Istruzioni —
A. Nel brano sulla spesa per la difesa, a quale percentuale del Pil si attesterebbe il debito nel 2041 nello scenario più prudente?
B. Come si traduce in inglese la frase del brano sulla spesa per la difesa "Un effetto ancor più dirompente si avrebbe sul debito."?
C. Riporta senza modifiche tutto il passo del brano sulla spesa per la difesa che va da "L’esecutivo può applicare" fino a "scassando i conti.".

Testo estratto —
━━━━━━━━

Bilanciare l’incremento della spesa per la difesa con il mantenimento della sostenibilità dei conti pubblici è una sfida che fa tremare i polsi. Il governo è costretto a muoversi in un sentiero stretto: deve considerare sia il quadro generale dei vincoli europei, sia le implicazioni di medio e lungo termine sul debito pubblico che possono scaturire da un aumento della spesa di svariati miliardi nei prossimi anni.
L’esecutivo può applicare la clausola di salvaguardia nazionale prevista nell’ambito del ReArm della Commissione europea, che permette di richiedere una deviazione fino a 1,5 punti percentuali di Pil all’anno nel periodo 2025-28 rispetto ai limiti concordati. L’attivazione della clausola, però, non deve mandare il debito fuori controllo scassando i conti.
L’Ufficio parlamentare di bilancio ha simulato due scenari di incremento della spesa pubblica, finanziato in disavanzo, nel periodo 2025-28. Il primo prevede un aumento moderato delle spese in difesa, pari a 0,25 punti di Pil nel 2025 e 0,5 punti l’anno nel triennio 2026-28. Il secondo scenario considera, per l’anno in corso, sempre un aumento dello 0,25% e, successivamente, una crescita graduale fino al massimo consentito di 1,5 punti nel 2028. Con un ricorso più limitato alla flessibilità, il disavanzo scenderebbe sotto la soglia del 3% del Pil nel 2027, quindi in ritardo di un anno rispetto a quanto stabilito dal Piano strutturale di bilancio concordato tra Roma e Bruxellles. Con la seconda simulazione, il deficit scenderebbe al di sotto del 3% solo nel 2030 e, dal 2034, tornerebbe stabilmente a superare tale soglia.
Un effetto ancor più dirompente si avrebbe sul debito. Con l’utilizzo della clausola, nel 2028, il debito in rapporto al Pil si attesterebbe al 137,3% nel primo scenario, in aumento di un punto rispetto alle stime del Piano strutturale di bilancio; mentre nello scenario con l’utilizzo più marcato della flessibilità raggiungerebbe il 137,7. Al 2031, ultimo anno del periodo di aggiustamento concordato con l’Ue, questi livelli salirebbero rispettivamente al 133,9 e al 136,3%, con scostamenti rispetto al Psb pari a 1,4 e 3,8 punti percentuali. Se ci proiettiamo nel 2041, nello scenario più prudente, il debito si manterrebbe comunque su una traiettoria discendente attestandosi al 125,4%, comunque 11 punti sopra la stima del Psb (113,7%). Invece, nella simulazione con un uso più ampio della flessibilità, il debito arriverebbe fino al 138,9%, risultando perciò oltre 25 punti sopra la corrispondente proiezione del Psb e al di sopra del dato del 2024 al 135,3%. Secondo la presidente dell’Upb, Lilia Cavallari, l’uso integrale dei margini di flessibilità consentiti dalla clausola di salvaguardia è quantificabile «in un aumento a regime delle spese per la difesa di 37 miliardi», il che frenerebbe il percorso di consolidamento al punto tale da renderlo «incoerente» con la riduzione del debito pubblico.

━━━━━━━━

Elenco fornito —
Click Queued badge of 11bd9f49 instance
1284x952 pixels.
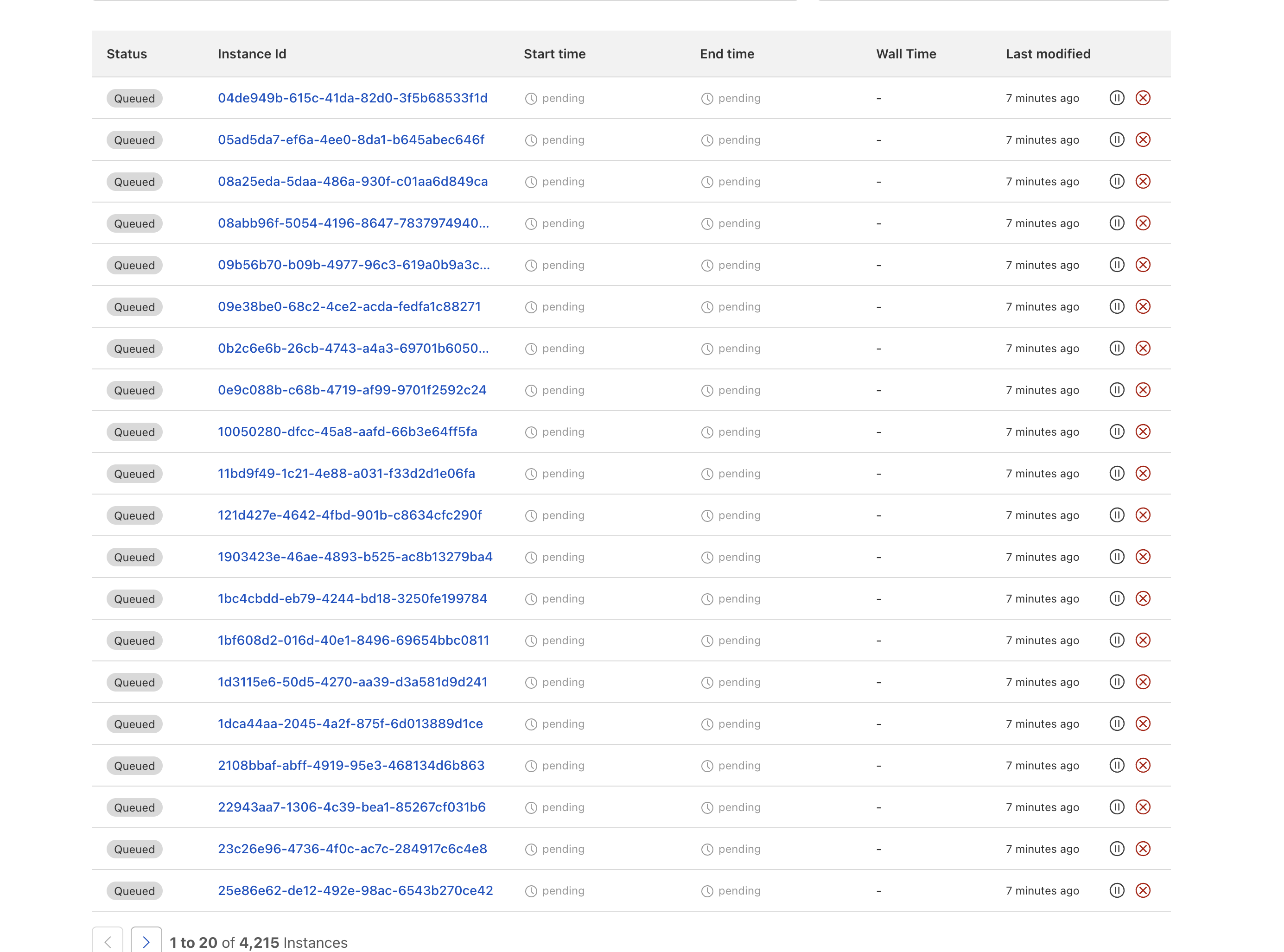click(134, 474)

━━━━━━━━

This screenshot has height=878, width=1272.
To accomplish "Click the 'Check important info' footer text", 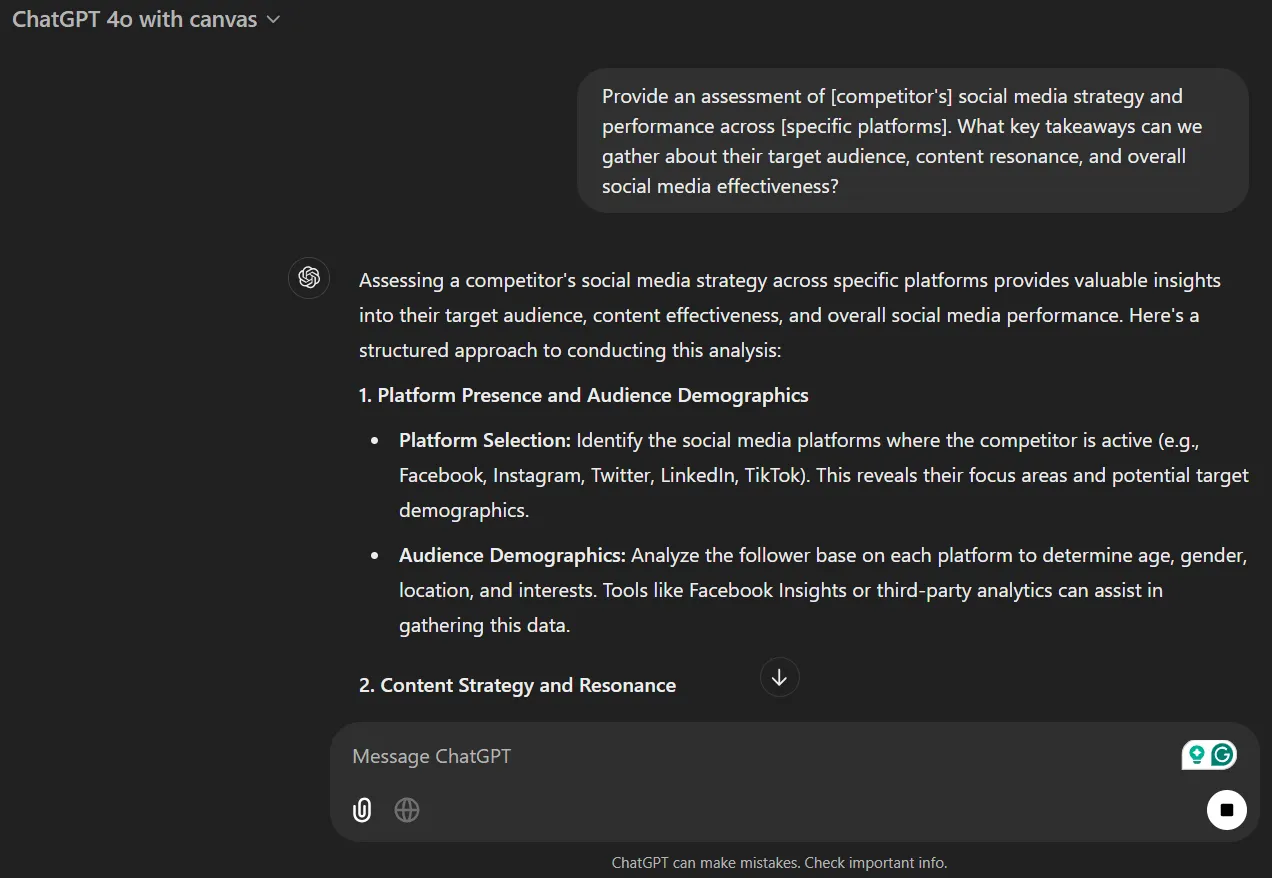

━━━━━━━━

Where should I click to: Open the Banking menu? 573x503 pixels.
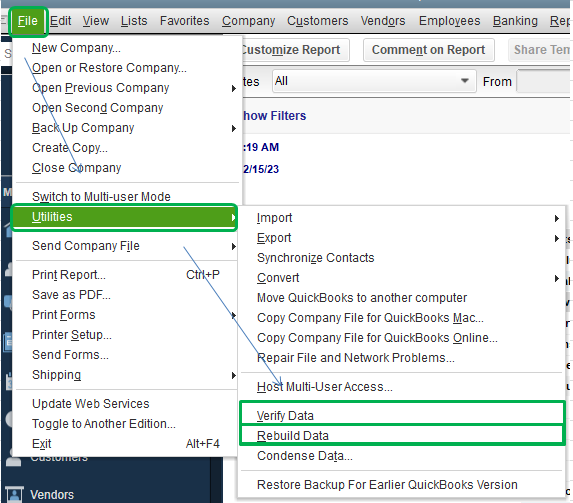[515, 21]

━━━━━━━━

Soluzioni —
A. Al 125,4%.

B. An even more disruptive effect would be felt on the debt.

C.
L’esecutivo può applicare la clausola di salvaguardia nazionale prevista nell’ambito del ReArm della Commissione europea, che permette di richiedere una deviazione fino a 1,5 punti percentuali di Pil all’anno nel periodo 2025-28 rispetto ai limiti concordati. L’attivazione della clausola, però, non deve mandare il debito fuori controllo scassando i conti.